**What you will do**
Every single record below is to be reproduced exactly.

(Collected data entries)
-=-=-=-=-

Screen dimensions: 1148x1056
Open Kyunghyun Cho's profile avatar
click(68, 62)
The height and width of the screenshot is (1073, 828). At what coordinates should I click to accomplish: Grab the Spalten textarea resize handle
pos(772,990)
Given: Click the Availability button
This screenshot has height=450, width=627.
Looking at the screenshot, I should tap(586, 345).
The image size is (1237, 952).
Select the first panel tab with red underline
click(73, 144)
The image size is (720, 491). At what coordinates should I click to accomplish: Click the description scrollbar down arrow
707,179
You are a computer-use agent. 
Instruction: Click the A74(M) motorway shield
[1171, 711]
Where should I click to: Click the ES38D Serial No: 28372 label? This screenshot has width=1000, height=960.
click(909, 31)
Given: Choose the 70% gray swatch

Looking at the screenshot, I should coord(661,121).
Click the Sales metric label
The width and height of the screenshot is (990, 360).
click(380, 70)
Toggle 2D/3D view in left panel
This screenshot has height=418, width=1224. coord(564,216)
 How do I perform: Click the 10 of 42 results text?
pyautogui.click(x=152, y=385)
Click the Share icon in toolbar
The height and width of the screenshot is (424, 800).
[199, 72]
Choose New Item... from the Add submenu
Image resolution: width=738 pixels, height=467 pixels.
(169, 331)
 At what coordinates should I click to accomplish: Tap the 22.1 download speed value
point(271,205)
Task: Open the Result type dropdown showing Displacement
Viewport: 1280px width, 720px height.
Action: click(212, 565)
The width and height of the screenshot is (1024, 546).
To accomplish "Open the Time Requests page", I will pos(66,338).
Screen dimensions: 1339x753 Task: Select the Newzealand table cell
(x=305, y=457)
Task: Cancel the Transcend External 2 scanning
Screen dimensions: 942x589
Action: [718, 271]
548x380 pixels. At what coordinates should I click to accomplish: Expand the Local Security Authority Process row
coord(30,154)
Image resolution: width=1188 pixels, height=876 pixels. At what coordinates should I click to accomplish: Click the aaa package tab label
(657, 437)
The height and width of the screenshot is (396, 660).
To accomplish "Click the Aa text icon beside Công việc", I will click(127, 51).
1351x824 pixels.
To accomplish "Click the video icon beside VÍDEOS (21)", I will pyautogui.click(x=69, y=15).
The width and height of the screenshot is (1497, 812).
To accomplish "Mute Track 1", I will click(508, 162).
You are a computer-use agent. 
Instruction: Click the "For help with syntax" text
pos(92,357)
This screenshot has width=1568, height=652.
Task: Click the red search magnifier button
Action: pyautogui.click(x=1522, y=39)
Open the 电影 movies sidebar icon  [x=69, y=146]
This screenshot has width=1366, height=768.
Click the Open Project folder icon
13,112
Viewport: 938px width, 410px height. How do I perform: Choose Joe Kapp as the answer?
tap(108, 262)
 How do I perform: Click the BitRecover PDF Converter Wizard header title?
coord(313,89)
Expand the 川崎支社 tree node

-=-=-=-=-

**Final answer**
Screen dimensions: 1148x1056
Open Kyunghyun Cho's profile avatar
click(68, 62)
The height and width of the screenshot is (1073, 828). At what coordinates should I click to accomplish: Grab the Spalten textarea resize handle
pos(772,990)
Given: Click the Availability button
This screenshot has height=450, width=627.
Looking at the screenshot, I should tap(586, 345).
The image size is (1237, 952).
Select the first panel tab with red underline
click(73, 144)
The image size is (720, 491). At what coordinates should I click to accomplish: Click the description scrollbar down arrow
707,179
You are a computer-use agent. 
Instruction: Click the A74(M) motorway shield
[1171, 711]
Where should I click to: Click the ES38D Serial No: 28372 label? This screenshot has width=1000, height=960.
click(909, 31)
Given: Choose the 70% gray swatch

Looking at the screenshot, I should coord(661,121).
Click the Sales metric label
The width and height of the screenshot is (990, 360).
click(380, 70)
Toggle 2D/3D view in left panel
This screenshot has height=418, width=1224. coord(564,216)
 How do I perform: Click the 10 of 42 results text?
pyautogui.click(x=152, y=385)
Click the Share icon in toolbar
The height and width of the screenshot is (424, 800).
[199, 72]
Choose New Item... from the Add submenu
Image resolution: width=738 pixels, height=467 pixels.
(169, 331)
 At what coordinates should I click to accomplish: Tap the 22.1 download speed value
point(271,205)
Task: Open the Result type dropdown showing Displacement
Viewport: 1280px width, 720px height.
Action: click(212, 565)
The width and height of the screenshot is (1024, 546).
To accomplish "Open the Time Requests page", I will pos(66,338).
Screen dimensions: 1339x753 Task: Select the Newzealand table cell
(x=305, y=457)
Task: Cancel the Transcend External 2 scanning
Screen dimensions: 942x589
Action: [718, 271]
548x380 pixels. At what coordinates should I click to accomplish: Expand the Local Security Authority Process row
coord(30,154)
Image resolution: width=1188 pixels, height=876 pixels. At what coordinates should I click to accomplish: Click the aaa package tab label
(657, 437)
The height and width of the screenshot is (396, 660).
To accomplish "Click the Aa text icon beside Công việc", I will click(127, 51).
1351x824 pixels.
To accomplish "Click the video icon beside VÍDEOS (21)", I will pyautogui.click(x=69, y=15).
The width and height of the screenshot is (1497, 812).
To accomplish "Mute Track 1", I will click(508, 162).
You are a computer-use agent. 
Instruction: Click the "For help with syntax" text
pos(92,357)
This screenshot has width=1568, height=652.
Task: Click the red search magnifier button
Action: pyautogui.click(x=1522, y=39)
Open the 电影 movies sidebar icon  [x=69, y=146]
This screenshot has width=1366, height=768.
Click the Open Project folder icon
13,112
Viewport: 938px width, 410px height. How do I perform: Choose Joe Kapp as the answer?
tap(108, 262)
 How do I perform: Click the BitRecover PDF Converter Wizard header title?
coord(313,89)
Expand the 川崎支社 tree node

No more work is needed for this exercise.